→ **Kaynak metinden alıntı**
☆ ☆ ☆

• Sonuç bulunamadı

BÖLÜM 1: KÜLTÜR

1.1. POPÜLER KÜLTÜR

1.1.2. TÜRKİYE’DE POPÜLER KÜLTÜR

Cumhuriyetin kurulmasıyla birlikte başlayan kültürel değişim, daha sonraki yıllarda da dönem dönem hızlanarak devam etmiştir. Genç Cumhuriyetin vatandaşları yeni kültürel sürece uyum sağlamaya çalışmaktadır. Bu yeni rejim, halkın tercihleri önemsendiğinin iddia ederken bir yandan da batılılaşma yönünde hızlı adımlar atmıştır. Kıyafet devrimi, çok sesli müziğin dinlenmesi, alfabenin değişmesi halkın gündelik hayatını etkileyen faktörlerdir.

☆ ☆ ☆

→ **Listelenen kayıtlar**
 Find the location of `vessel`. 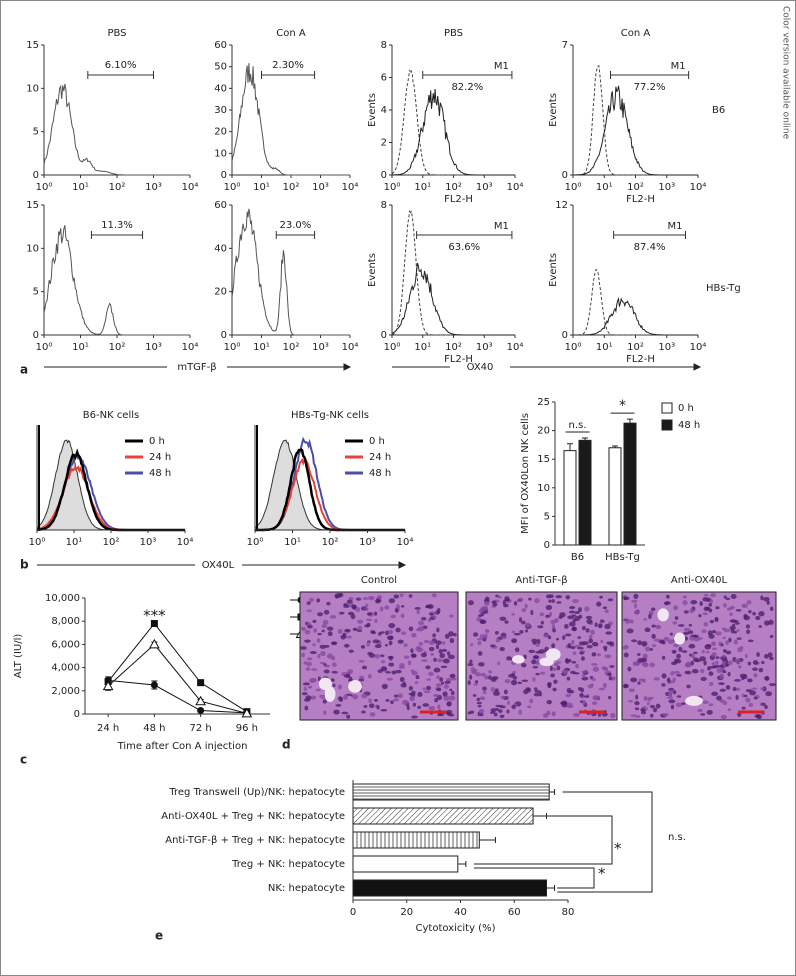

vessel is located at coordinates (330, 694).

☆ ☆ ☆

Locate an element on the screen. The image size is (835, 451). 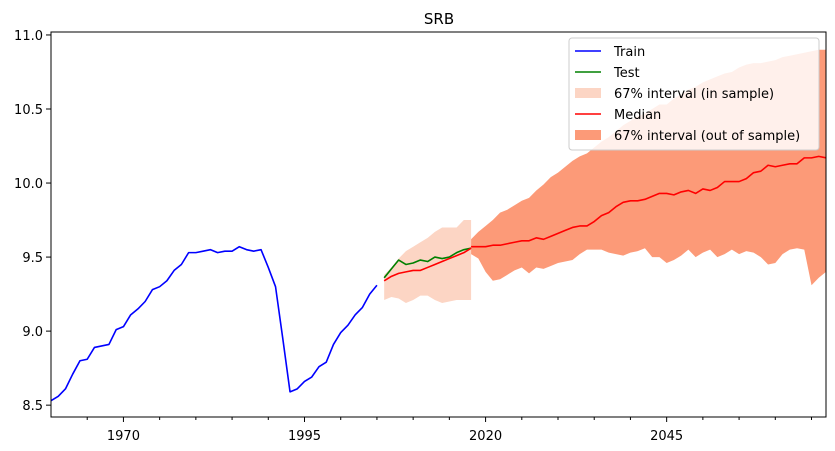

☆ ☆ ☆

→ **Çalışma yönergeleri**
[a] Alıntıyı iki cümlede özetleyin.
[b] Alıntıda halkın gündelik hayatını etkileyen hangi faktörler sayılıyor?
[c] Alıntının "1.1.2. TÜRKİYE’DE POPÜLER" sözcüklerini içeren yerle açılıp "hayatını etkileyen faktörlerdir." ile kapanan bölümünü hiç değiştirmeden yazıya geçirin.

→ **Alıştırma sonuçları**
[a] Cumhuriyetin kurulmasıyla başlayan kültürel değişim, sonraki yıllarda da zaman zaman hızlanarak sürmüş ve genç Cumhuriyetin vatandaşları bu yeni kültürel sürece uyum sağlamaya çalışmıştır. Kıyafet devrimi, çok sesli müziğin dinlenmesi ve alfabenin değişmesi halkın gündelik hayatını etkileyen faktörler olmuştur.

[b] Kıyafet devrimi, çok sesli müziğin dinlenmesi ve alfabenin değişmesi.

[c]
1.1.2. TÜRKİYE’DE POPÜLER KÜLTÜR

Cumhuriyetin kurulmasıyla birlikte başlayan kültürel değişim, daha sonraki yıllarda da dönem dönem hızlanarak devam etmiştir. Genç Cumhuriyetin vatandaşları yeni kültürel sürece uyum sağlamaya çalışmaktadır. Bu yeni rejim, halkın tercihleri önemsendiğinin iddia ederken bir yandan da batılılaşma yönünde hızlı adımlar atmıştır. Kıyafet devrimi, çok sesli müziğin dinlenmesi, alfabenin değişmesi halkın gündelik hayatını etkileyen faktörlerdir.